Excerpted text ::
18      By application lodged at the Registry of the Court of First Instance on 28 February 2002, the applicant brought the present action.

19      Upon hearing the report of the Judge-Rapporteur, the Court of First Instance (Fifth Chamber) decided to open the oral procedure and, by way of measures of organisation of procedure, asked the parties to produce certain documents and to answer a number of written questions. They complied.

20      The parties presented oral argument and answered questions put to them by the Court at the hearing on 1 July 2004.

21      The applicant claims that the Court of First Instance should:

–        annul Article 3(b) of the contested decision;

–        in the alternative, reduce the fine imposed on it;

–        order the Commission to pay the costs.

22      The Commission contends that the Court of First Instance should:

–        dismiss the application;

–        order the applicant to pay the costs.

 Law

A –  The objection of illegality

1.     Arguments of the parties

23      The applicant claims that Article 3(b) of the contested decision is void because the fine that it lays down was calculated on the basis of the Guidelines, which infringe Article 15(2) of Regulation No 17.

24      It submits that its objection of illegality is admissible and that the Commission’s argument that the illegality of the Guidelines would not render the contested decision void because Article 15(2) of Regulation No 17 alone constitutes the legal basis thereof must be rejected.

The tasks ::
**A.** Set down the passage of the judgment excerpt between "19      Upon hearing the" and "Commission to pay the costs.", inclusive, without any change.
**B.** List each order that the applicant asks the Court of First Instance to make in the judgment excerpt.
The items play no part here.

[Data entries]
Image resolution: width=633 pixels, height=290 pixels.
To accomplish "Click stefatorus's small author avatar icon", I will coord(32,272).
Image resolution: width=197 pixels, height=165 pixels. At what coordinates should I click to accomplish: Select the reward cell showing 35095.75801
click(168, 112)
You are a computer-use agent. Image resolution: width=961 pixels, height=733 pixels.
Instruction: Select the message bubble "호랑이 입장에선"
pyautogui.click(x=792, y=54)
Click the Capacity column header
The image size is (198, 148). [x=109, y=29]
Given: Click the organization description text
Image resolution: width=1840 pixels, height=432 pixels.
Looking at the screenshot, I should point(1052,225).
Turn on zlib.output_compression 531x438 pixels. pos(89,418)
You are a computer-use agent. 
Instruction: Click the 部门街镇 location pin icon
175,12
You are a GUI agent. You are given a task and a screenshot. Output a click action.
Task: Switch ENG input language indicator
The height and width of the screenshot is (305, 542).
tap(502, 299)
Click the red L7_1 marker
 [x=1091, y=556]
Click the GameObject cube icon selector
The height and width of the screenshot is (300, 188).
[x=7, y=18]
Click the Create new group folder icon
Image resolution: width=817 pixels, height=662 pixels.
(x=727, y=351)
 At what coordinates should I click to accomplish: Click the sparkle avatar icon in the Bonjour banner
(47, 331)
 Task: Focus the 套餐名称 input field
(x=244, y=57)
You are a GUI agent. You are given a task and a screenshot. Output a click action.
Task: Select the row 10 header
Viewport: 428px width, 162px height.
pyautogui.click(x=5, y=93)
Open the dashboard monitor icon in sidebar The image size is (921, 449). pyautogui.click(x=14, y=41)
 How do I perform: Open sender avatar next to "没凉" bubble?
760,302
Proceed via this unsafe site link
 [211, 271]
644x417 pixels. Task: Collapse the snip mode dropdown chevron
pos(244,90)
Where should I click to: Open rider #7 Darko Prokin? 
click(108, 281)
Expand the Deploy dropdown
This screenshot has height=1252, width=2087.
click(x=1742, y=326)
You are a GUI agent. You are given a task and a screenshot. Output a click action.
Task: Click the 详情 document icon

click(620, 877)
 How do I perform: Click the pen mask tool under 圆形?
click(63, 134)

Task-by-task answers ::
**A.**
19      Upon hearing the report of the Judge-Rapporteur, the Court of First Instance (Fifth Chamber) decided to open the oral procedure and, by way of measures of organisation of procedure, asked the parties to produce certain documents and to answer a number of written questions. They complied.

20      The parties presented oral argument and answered questions put to them by the Court at the hearing on 1 July 2004.

21      The applicant claims that the Court of First Instance should:

–        annul Article 3(b) of the contested decision;

–        in the alternative, reduce the fine imposed on it;

–        order the Commission to pay the costs.

**B.**
- Annul Article 3(b) of the contested decision
- In the alternative, reduce the fine imposed on it
- Order the Commission to pay the costs